Santorcaz soltó de nuevo la risa al ver el acaloramiento de su amigo, cuyas patrióticas opiniones apoyó de nuevo su esposa, hablando así:
– Aquí somos de otra manera, Sr. de Santorcaz. Usted viviendo por allá tanto tiempo, se ha hecho ya muy extranjero y no comprende cómo se toman aquí las cosas.
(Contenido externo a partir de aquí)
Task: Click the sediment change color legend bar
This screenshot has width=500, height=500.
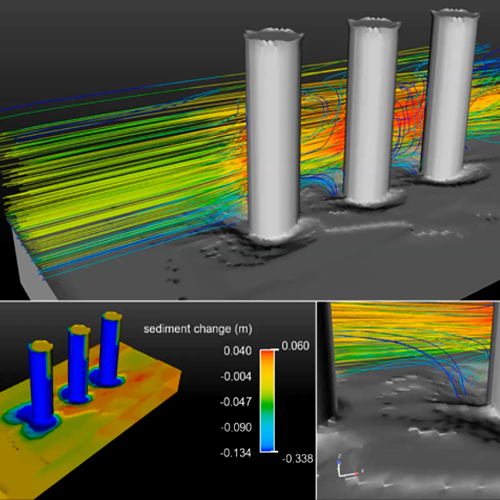Action: (268, 401)
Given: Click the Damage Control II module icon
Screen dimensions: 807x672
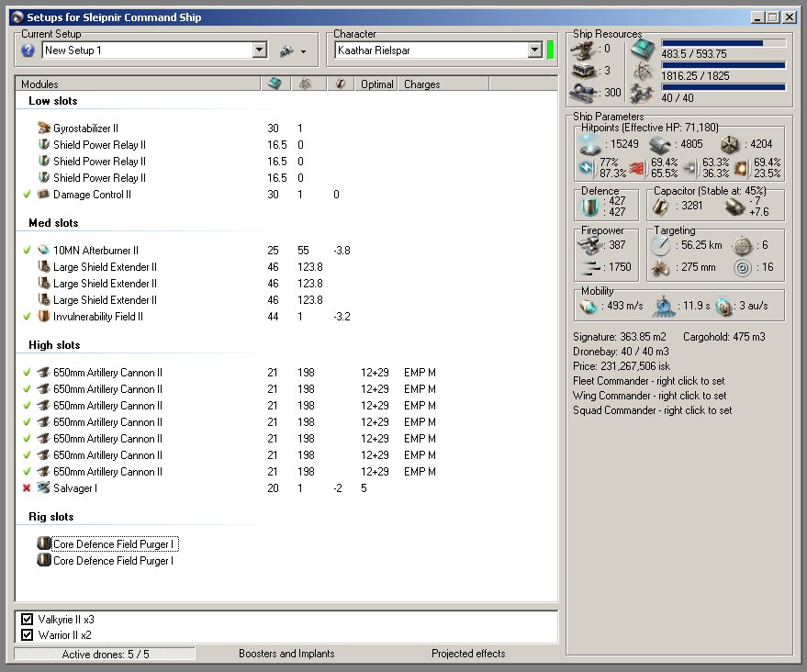Looking at the screenshot, I should click(x=43, y=195).
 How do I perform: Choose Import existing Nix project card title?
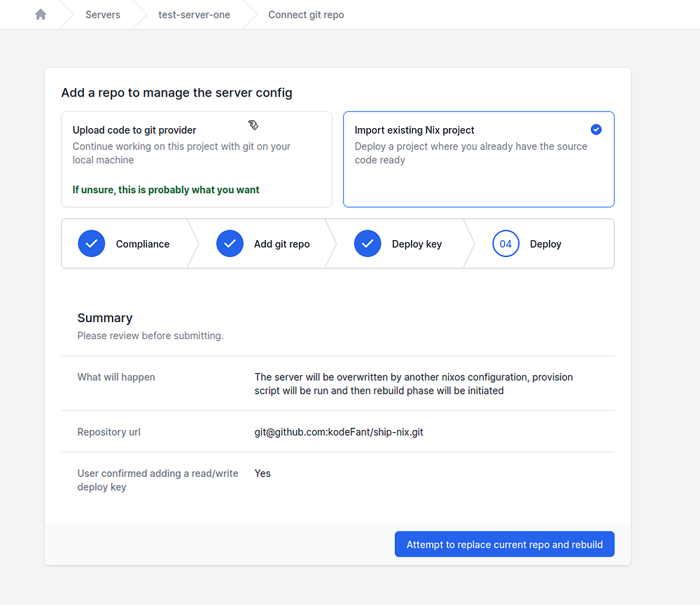414,130
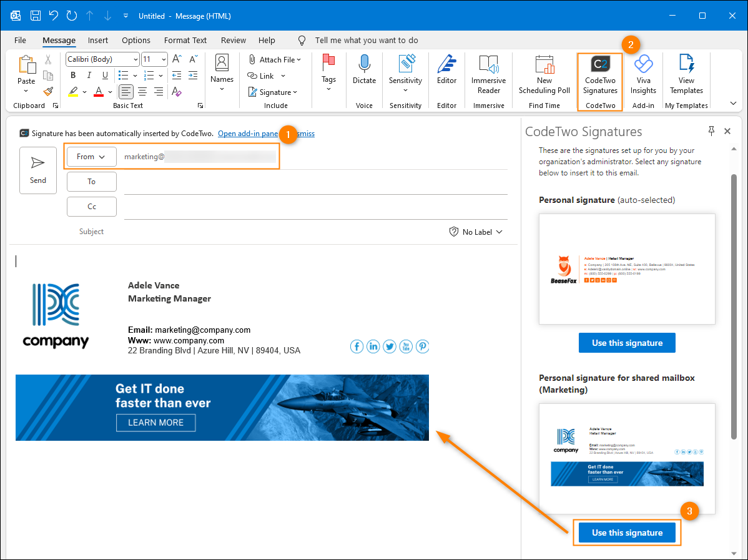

– Por lo mismo que he estado fuera tanto tiempo, tengo motivos para saber lo que digo. He servido algunos años en el ejército francés; conozco lo que es Napoleón para la guerra, y lo que son capaces de hacer sus soldados y sus generales. Cien mil de aquellos han entrado en España al mando de los jefes más queridos del Emperador. ¿Saben Vds. quién es Lefebvre? Pues es el vencedor de Dantzig. ¿Saben Vds. quién es Pedro Dupont de l’Etang? Pues es el héroe de Friedland. ¿Conocen Vds. al duque de Istria? Pues es quien principalmente decidió la victoria de Rívoli. ¿Y qué me dicen de Joaquín Murat? Pues es el gran soldado de las Pirámides, y el que mandó la caballería en Marengo…
– No, no le nombre Vd. – dijo doña Gregoria-, porque si todos los demás son como ese de las melenas, buena gavilla de perdidos ha metido Napoleón en España.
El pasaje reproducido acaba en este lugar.